BEGIN GIVEN RECORDS

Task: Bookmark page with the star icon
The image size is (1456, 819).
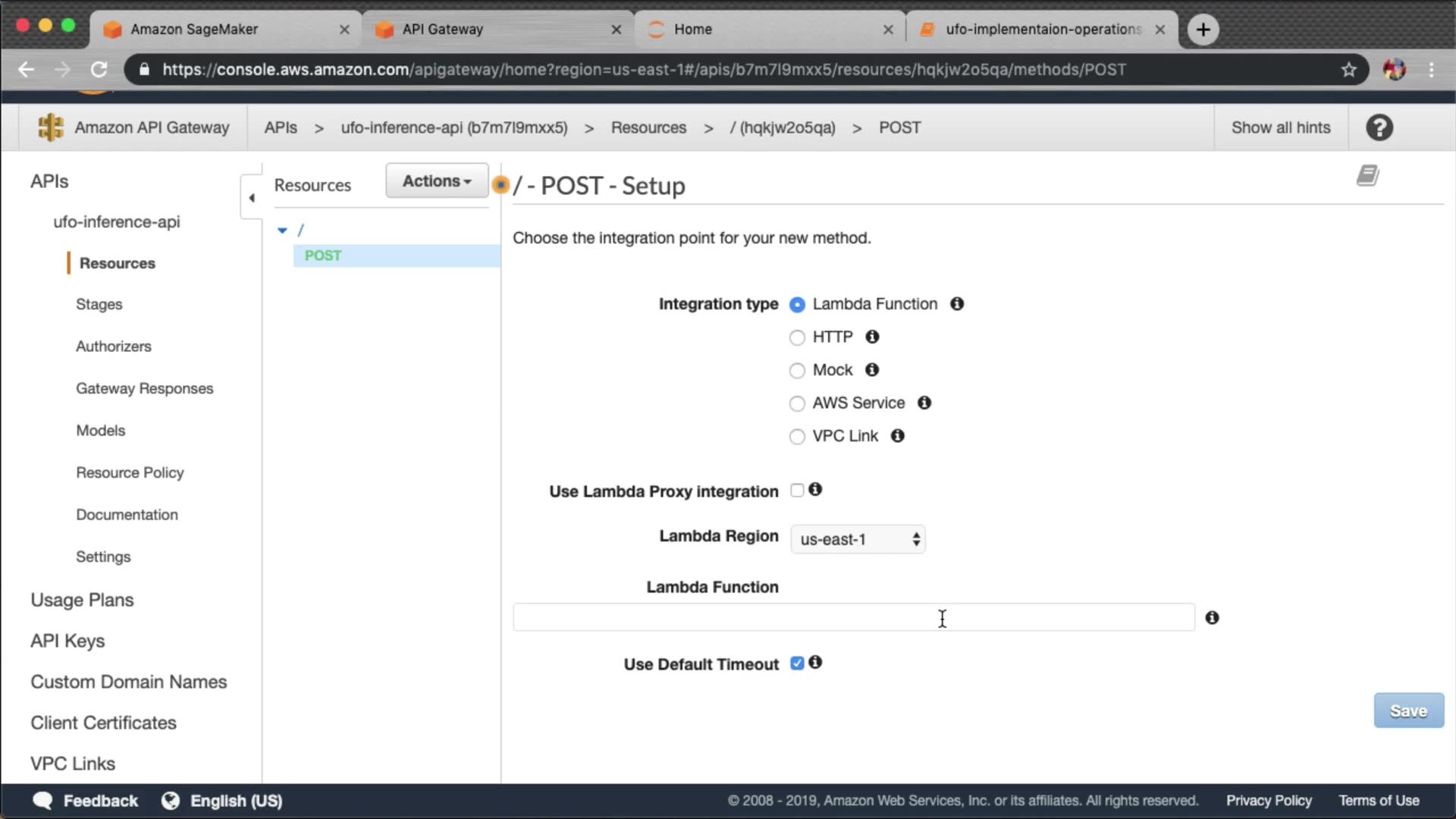Action: [x=1348, y=70]
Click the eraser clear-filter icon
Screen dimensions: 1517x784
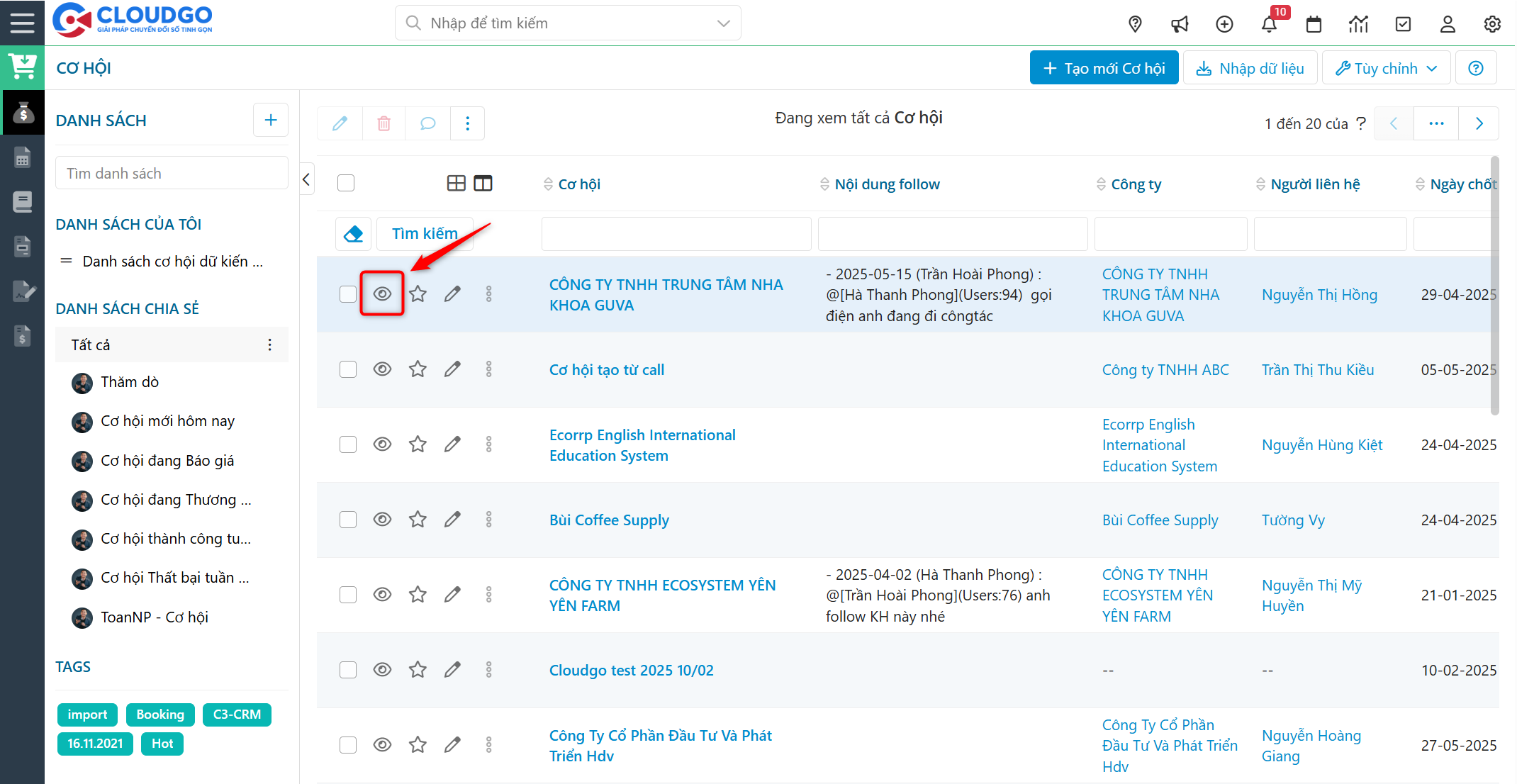pyautogui.click(x=353, y=233)
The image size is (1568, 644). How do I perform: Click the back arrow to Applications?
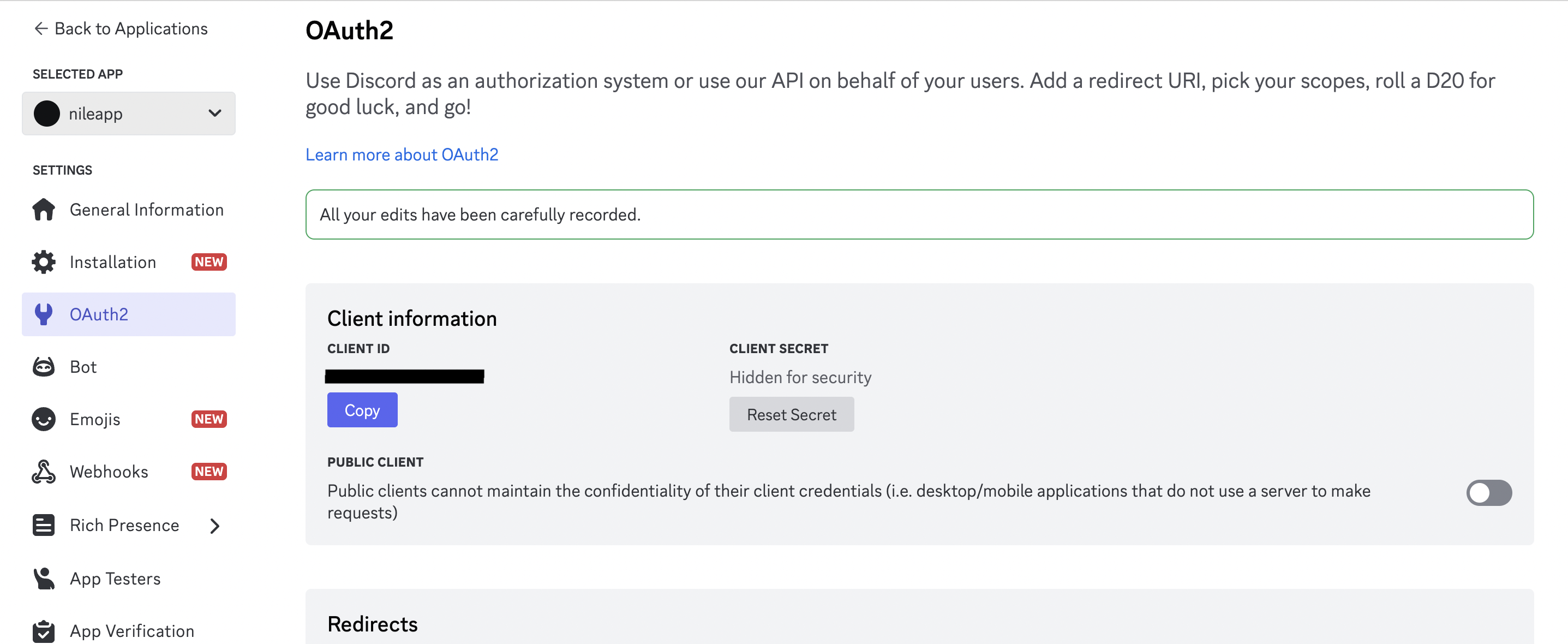pyautogui.click(x=41, y=28)
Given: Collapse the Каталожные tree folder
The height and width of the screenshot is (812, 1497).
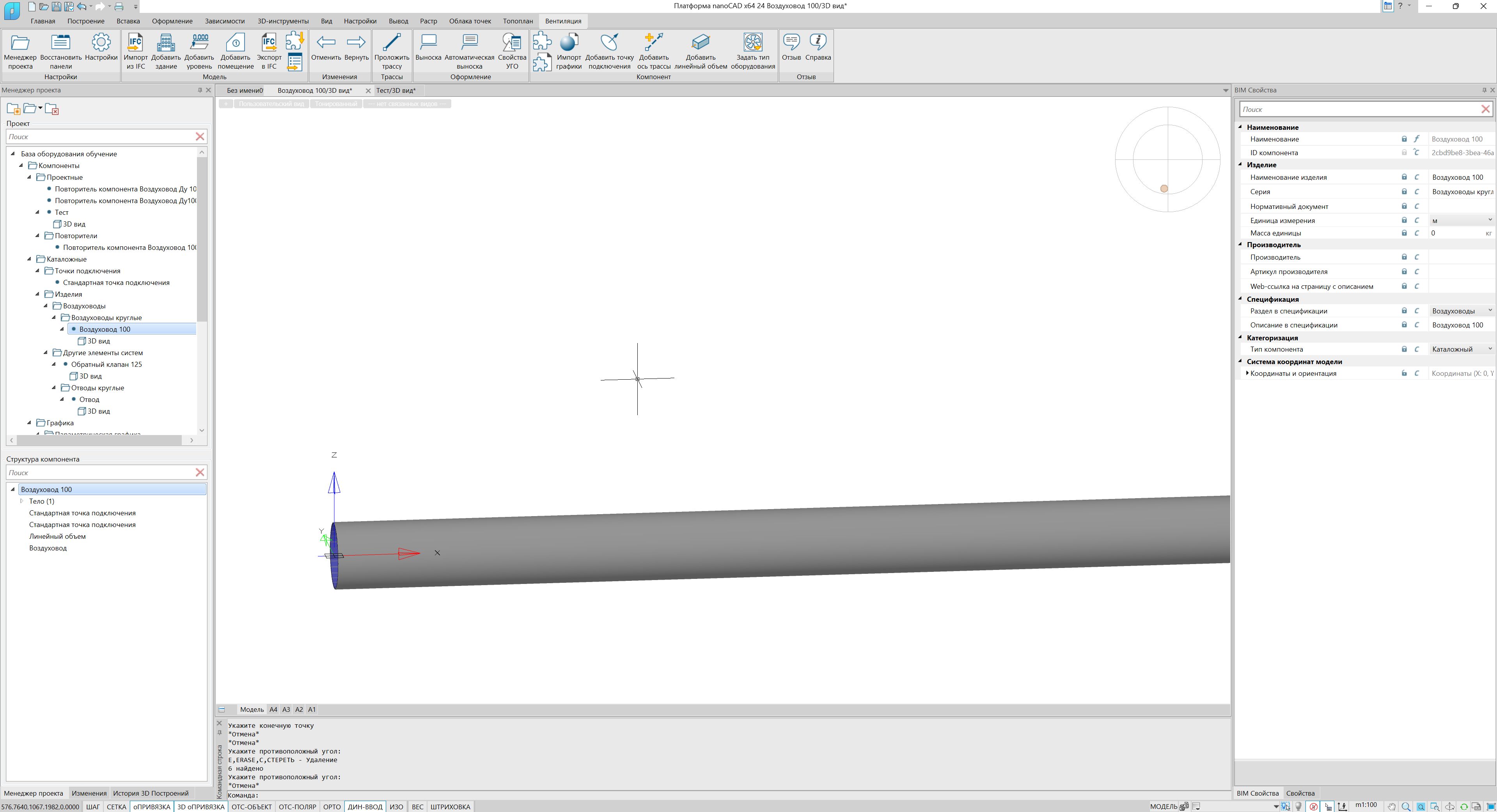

END GIVEN RECORDS

PROBLEM TO WORK ON:
Scan the material above for the string "icon". Return each line where it occurs.

TASK RESULT:
Task: Bookmark page with the star icon
Click the eraser clear-filter icon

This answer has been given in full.